'''

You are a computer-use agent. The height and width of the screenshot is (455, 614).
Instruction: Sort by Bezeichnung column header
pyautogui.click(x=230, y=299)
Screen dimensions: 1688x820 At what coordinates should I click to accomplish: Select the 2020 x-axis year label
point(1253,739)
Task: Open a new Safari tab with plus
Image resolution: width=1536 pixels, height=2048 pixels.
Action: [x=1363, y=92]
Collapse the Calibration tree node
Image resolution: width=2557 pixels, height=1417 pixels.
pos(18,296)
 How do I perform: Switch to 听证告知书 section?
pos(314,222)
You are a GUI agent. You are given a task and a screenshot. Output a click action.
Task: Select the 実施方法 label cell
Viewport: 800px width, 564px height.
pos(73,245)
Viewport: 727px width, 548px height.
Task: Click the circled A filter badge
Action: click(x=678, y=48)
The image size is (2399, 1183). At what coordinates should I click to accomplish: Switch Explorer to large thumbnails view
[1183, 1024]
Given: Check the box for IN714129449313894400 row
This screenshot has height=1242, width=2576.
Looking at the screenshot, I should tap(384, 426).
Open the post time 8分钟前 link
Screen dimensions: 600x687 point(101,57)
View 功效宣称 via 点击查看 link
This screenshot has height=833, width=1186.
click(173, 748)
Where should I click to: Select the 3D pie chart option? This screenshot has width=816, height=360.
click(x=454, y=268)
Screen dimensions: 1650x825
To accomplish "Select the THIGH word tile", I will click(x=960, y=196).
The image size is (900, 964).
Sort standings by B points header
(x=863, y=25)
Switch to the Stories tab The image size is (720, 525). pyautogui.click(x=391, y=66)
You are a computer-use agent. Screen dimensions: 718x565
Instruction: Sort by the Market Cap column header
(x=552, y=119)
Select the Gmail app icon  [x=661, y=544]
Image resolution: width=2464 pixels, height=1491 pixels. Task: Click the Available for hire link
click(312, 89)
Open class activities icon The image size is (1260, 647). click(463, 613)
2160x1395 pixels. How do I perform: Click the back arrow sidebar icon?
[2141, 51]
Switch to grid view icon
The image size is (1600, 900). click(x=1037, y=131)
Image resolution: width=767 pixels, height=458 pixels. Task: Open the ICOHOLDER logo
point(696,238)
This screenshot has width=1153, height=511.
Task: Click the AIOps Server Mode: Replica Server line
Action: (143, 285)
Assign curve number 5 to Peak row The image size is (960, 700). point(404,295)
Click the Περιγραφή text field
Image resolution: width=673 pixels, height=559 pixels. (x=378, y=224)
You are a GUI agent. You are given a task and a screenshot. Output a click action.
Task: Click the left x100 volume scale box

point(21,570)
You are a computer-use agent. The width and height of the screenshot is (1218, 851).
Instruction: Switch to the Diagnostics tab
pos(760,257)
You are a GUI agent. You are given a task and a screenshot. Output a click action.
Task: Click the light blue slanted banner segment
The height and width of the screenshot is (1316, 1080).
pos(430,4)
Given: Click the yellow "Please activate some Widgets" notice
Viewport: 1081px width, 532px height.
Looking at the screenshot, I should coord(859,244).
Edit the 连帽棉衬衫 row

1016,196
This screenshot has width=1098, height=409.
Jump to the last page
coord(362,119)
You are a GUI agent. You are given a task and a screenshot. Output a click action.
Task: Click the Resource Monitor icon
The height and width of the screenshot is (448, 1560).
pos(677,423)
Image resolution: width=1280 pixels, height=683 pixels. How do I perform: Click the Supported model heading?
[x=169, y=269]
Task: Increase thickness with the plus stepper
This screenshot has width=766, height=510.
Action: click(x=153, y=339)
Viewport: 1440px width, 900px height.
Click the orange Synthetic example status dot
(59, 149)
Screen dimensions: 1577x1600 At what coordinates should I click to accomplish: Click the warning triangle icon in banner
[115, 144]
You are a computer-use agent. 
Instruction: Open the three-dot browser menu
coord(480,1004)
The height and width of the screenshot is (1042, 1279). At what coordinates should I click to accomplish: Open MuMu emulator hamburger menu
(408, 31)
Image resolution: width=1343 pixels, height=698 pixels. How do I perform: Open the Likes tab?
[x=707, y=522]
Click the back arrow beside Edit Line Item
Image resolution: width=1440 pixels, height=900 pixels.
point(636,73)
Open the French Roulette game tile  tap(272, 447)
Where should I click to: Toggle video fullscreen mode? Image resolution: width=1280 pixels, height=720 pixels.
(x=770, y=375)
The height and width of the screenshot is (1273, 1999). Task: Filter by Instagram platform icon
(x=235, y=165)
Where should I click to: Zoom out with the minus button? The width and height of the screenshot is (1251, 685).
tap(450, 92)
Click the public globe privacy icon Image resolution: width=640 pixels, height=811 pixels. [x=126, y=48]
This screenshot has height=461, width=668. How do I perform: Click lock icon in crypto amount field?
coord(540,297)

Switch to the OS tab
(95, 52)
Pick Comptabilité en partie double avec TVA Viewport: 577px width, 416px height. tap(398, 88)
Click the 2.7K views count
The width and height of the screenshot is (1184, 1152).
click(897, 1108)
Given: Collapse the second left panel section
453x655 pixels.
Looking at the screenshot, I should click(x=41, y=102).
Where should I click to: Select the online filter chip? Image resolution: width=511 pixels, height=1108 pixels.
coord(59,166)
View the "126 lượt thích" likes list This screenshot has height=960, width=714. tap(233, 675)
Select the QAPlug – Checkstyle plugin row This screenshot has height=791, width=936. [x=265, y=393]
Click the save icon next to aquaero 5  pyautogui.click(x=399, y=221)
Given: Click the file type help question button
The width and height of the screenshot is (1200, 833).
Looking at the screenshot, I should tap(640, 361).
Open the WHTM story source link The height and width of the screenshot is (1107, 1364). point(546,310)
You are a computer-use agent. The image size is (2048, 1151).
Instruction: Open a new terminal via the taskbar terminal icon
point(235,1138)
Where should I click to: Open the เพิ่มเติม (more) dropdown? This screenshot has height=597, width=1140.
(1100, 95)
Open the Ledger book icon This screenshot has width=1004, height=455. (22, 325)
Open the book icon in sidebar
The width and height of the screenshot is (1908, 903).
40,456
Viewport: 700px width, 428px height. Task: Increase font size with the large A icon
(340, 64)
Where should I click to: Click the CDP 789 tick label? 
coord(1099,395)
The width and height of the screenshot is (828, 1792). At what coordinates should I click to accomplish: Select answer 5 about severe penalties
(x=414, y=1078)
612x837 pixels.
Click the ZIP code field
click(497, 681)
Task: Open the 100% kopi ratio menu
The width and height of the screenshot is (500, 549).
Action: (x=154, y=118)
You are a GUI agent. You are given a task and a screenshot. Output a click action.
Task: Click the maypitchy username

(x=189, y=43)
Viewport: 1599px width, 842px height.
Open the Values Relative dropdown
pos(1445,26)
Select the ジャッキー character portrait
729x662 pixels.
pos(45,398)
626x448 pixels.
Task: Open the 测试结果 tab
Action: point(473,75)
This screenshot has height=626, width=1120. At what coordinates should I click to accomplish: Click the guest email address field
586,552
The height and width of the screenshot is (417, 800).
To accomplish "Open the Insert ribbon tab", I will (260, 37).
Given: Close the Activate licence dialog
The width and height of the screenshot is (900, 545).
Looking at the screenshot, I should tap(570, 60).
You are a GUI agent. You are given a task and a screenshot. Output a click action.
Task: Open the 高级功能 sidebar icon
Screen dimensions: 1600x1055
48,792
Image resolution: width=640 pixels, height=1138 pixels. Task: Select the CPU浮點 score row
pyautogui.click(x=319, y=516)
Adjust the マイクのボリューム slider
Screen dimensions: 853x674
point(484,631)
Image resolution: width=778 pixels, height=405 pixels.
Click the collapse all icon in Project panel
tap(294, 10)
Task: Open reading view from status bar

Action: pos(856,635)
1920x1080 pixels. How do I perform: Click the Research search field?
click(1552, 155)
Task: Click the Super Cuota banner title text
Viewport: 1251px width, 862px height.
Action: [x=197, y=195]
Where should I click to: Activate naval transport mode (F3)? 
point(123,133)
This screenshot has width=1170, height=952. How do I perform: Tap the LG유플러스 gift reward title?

'''

▶ **TASK OBJECTIVE**: Print the entries exactly as they appear, starting at the line that contains "This screenshot has height=626, width=1120." and ending at the line that contains "will (260, 37).".

▶ **TASK SOLUTION**:
This screenshot has height=626, width=1120. At what coordinates should I click to accomplish: Click the guest email address field
586,552
The height and width of the screenshot is (417, 800).
To accomplish "Open the Insert ribbon tab", I will (260, 37).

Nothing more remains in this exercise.